* **EXERCISE GOAL**:
Return the lines below word for word, leaving out the pictures.

[Pointing records for screenshots and pages]
******
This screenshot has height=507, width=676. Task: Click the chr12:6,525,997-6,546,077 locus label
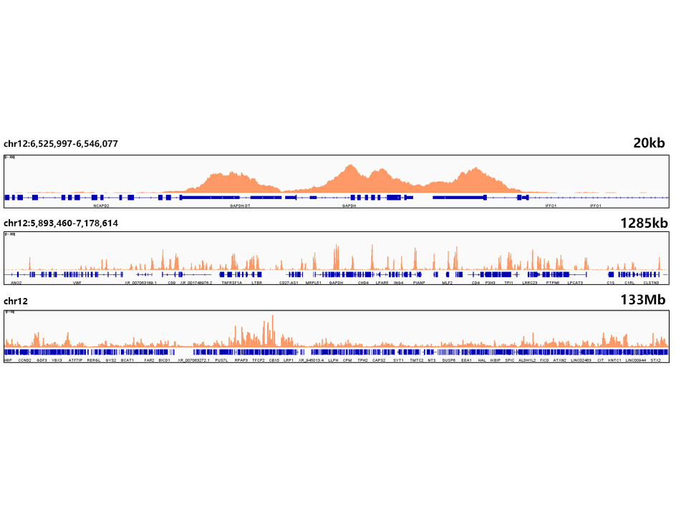tap(61, 144)
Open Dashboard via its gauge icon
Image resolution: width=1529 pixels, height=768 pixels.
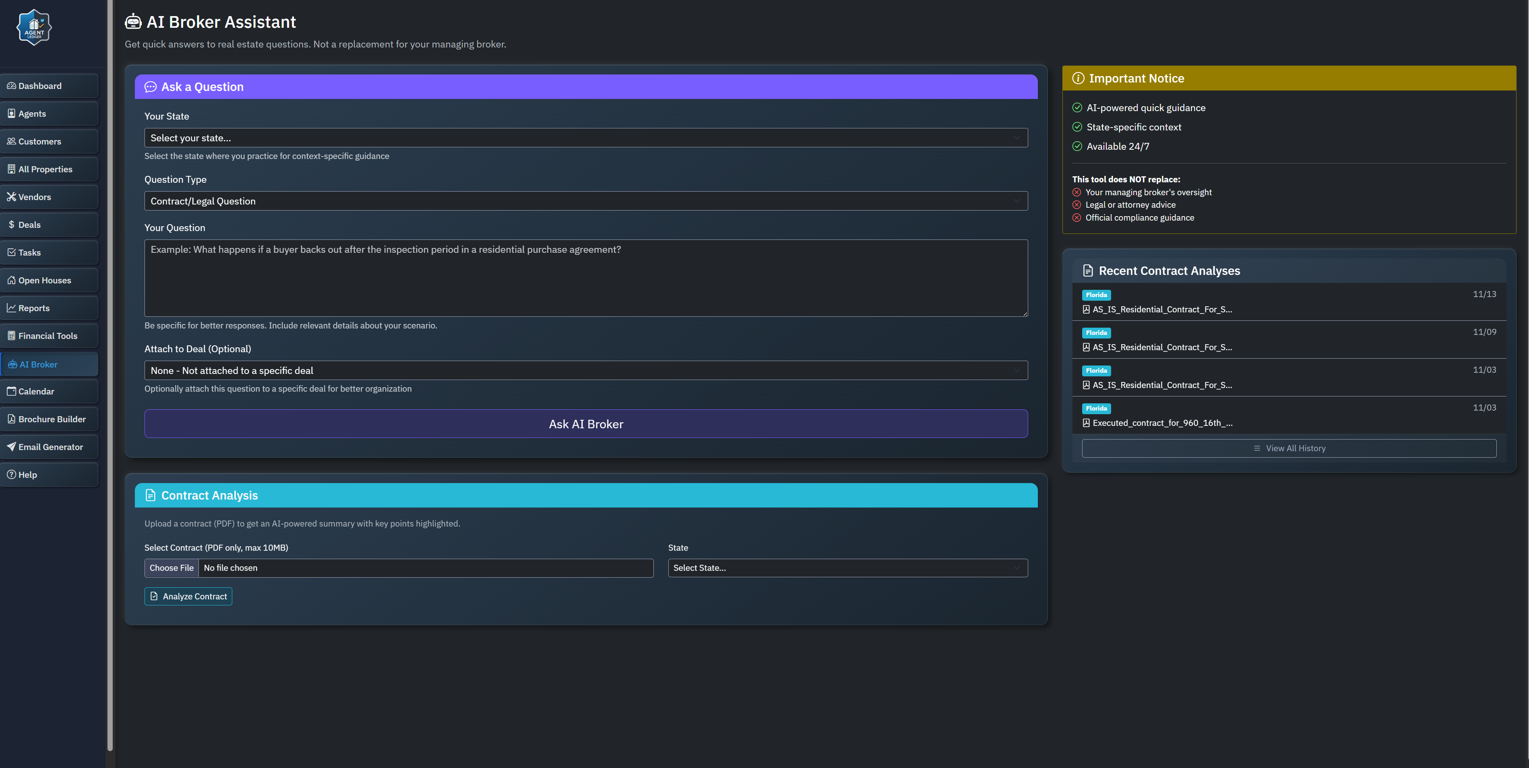(x=11, y=85)
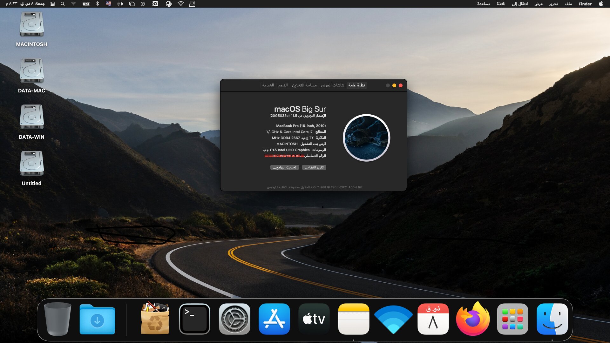
Task: Click the تقرير النظام (System Report) button
Action: [x=314, y=167]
******
* **SOLUTION BELOW**:
This screenshot has height=507, width=676. Task: Click the chr12:6,525,997-6,546,077 locus label
tap(61, 144)
Open Dashboard via its gauge icon
Image resolution: width=1529 pixels, height=768 pixels.
(x=11, y=85)
Task: Click the تقرير النظام (System Report) button
Action: [x=314, y=167]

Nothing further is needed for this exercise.